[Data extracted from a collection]
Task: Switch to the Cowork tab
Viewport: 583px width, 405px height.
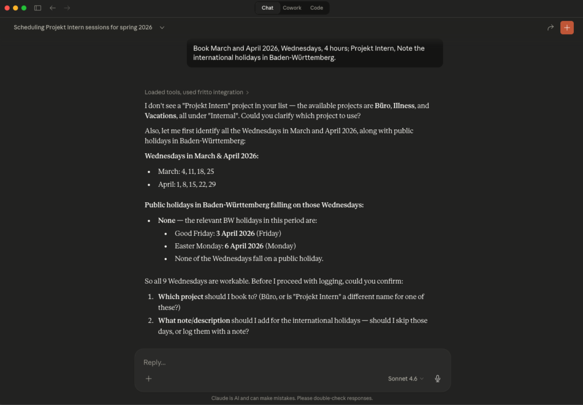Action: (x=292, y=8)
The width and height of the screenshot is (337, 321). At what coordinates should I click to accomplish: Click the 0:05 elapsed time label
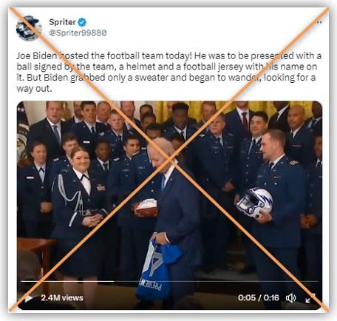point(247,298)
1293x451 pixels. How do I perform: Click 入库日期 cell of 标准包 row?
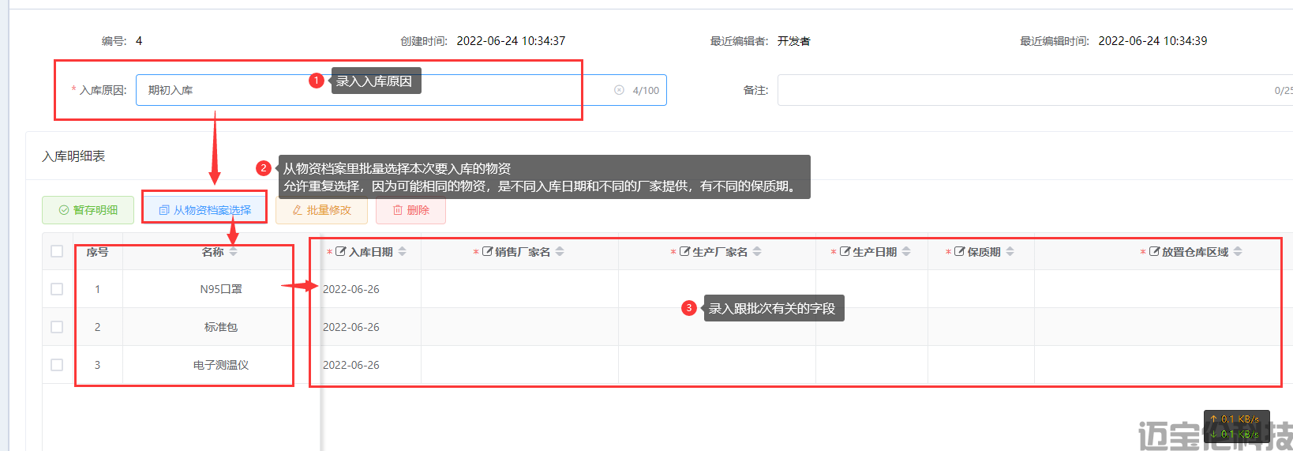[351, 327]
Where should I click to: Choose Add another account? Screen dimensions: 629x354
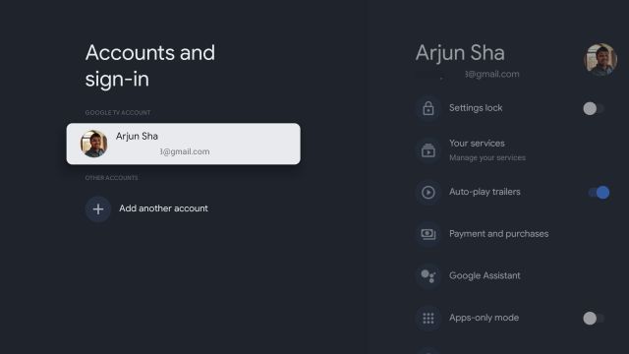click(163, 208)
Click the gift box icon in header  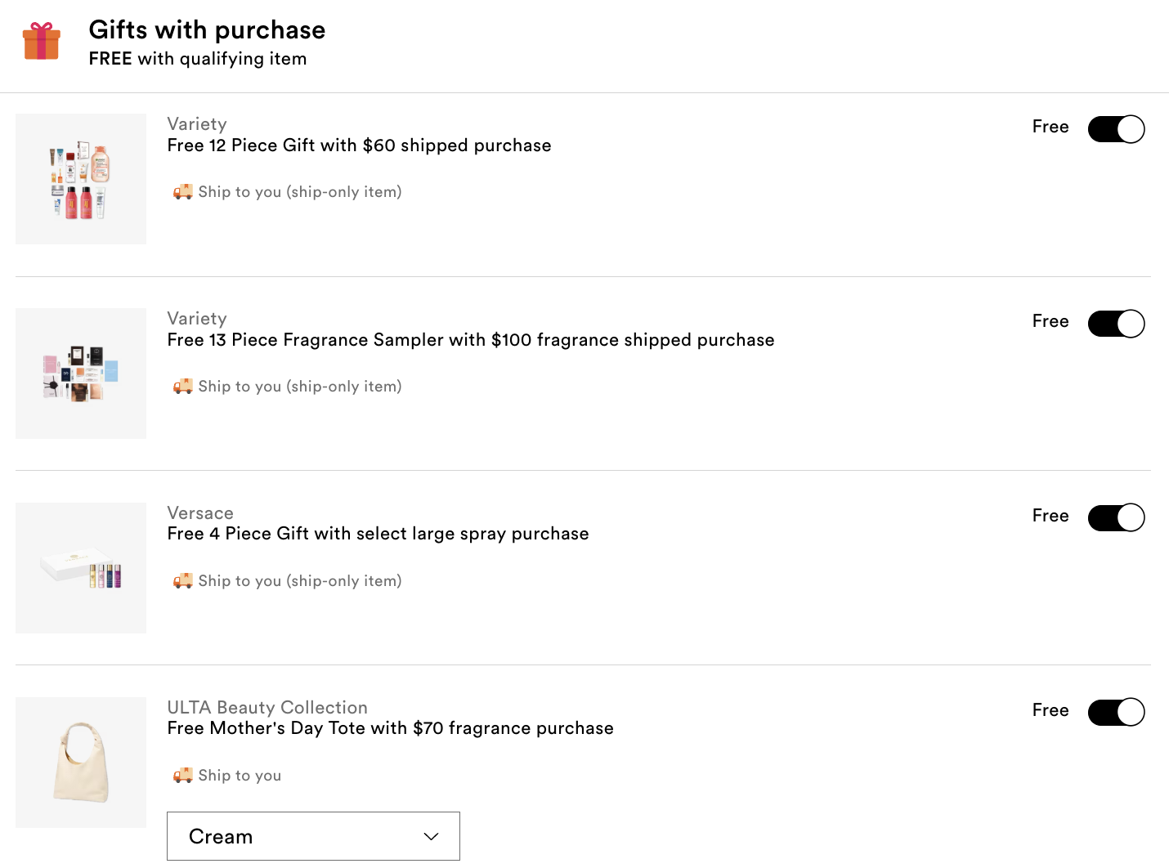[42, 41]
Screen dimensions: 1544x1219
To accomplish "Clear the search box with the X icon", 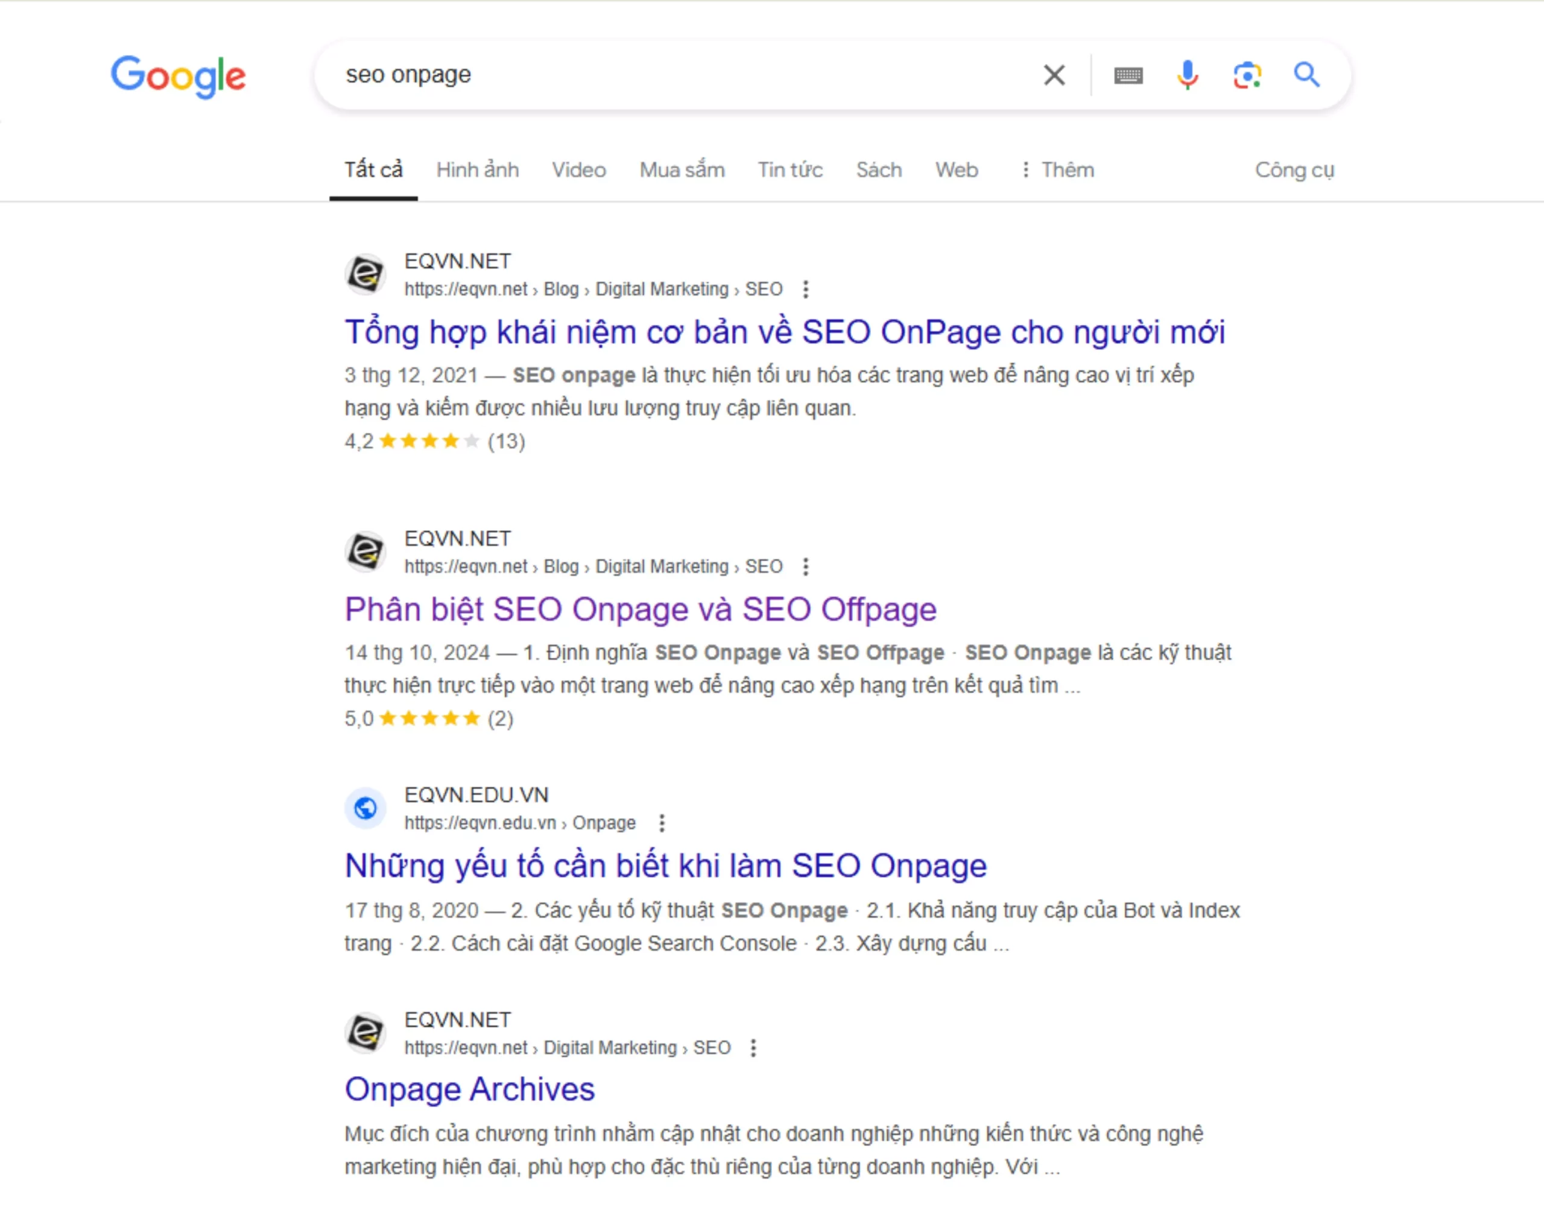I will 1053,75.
==
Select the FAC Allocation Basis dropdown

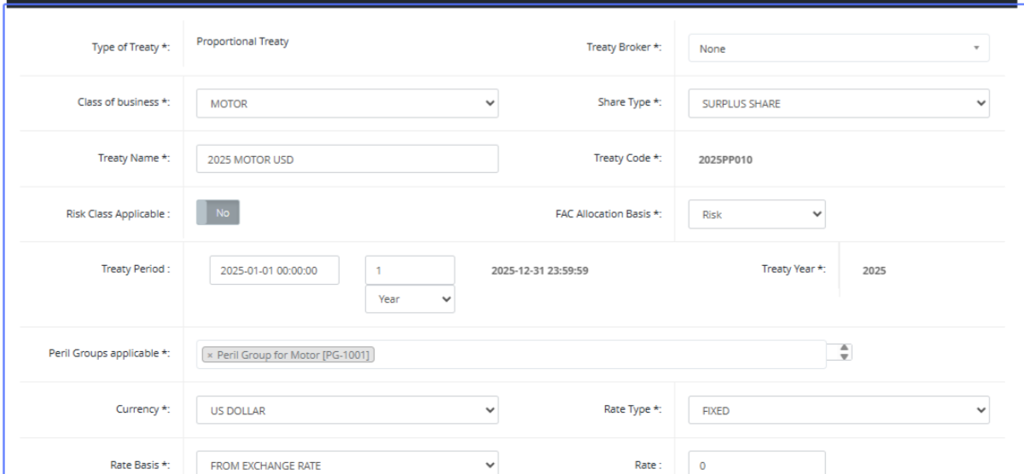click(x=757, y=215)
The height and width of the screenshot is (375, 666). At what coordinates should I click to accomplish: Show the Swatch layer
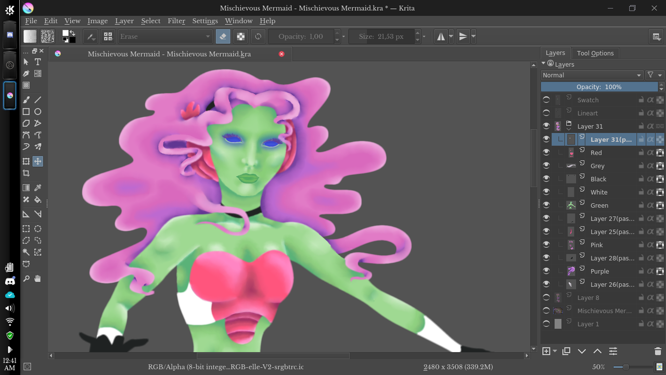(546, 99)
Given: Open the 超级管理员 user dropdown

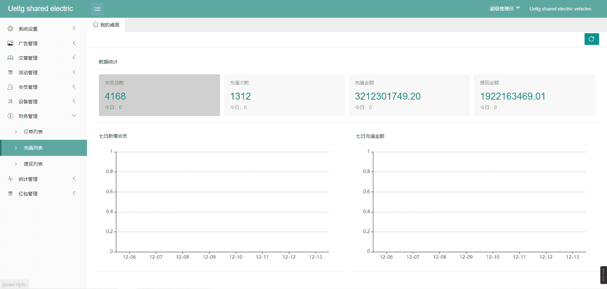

Do this> List every line in the entries above that contains the word "height".

Solution below>
Viewport: 583px width, 405px height.
The width and height of the screenshot is (337, 321). At what coordinates should I click to accomplish: Click the 0:05 elapsed time label
The height and width of the screenshot is (375, 666). At what coordinates should I click to accomplish: Show the Swatch layer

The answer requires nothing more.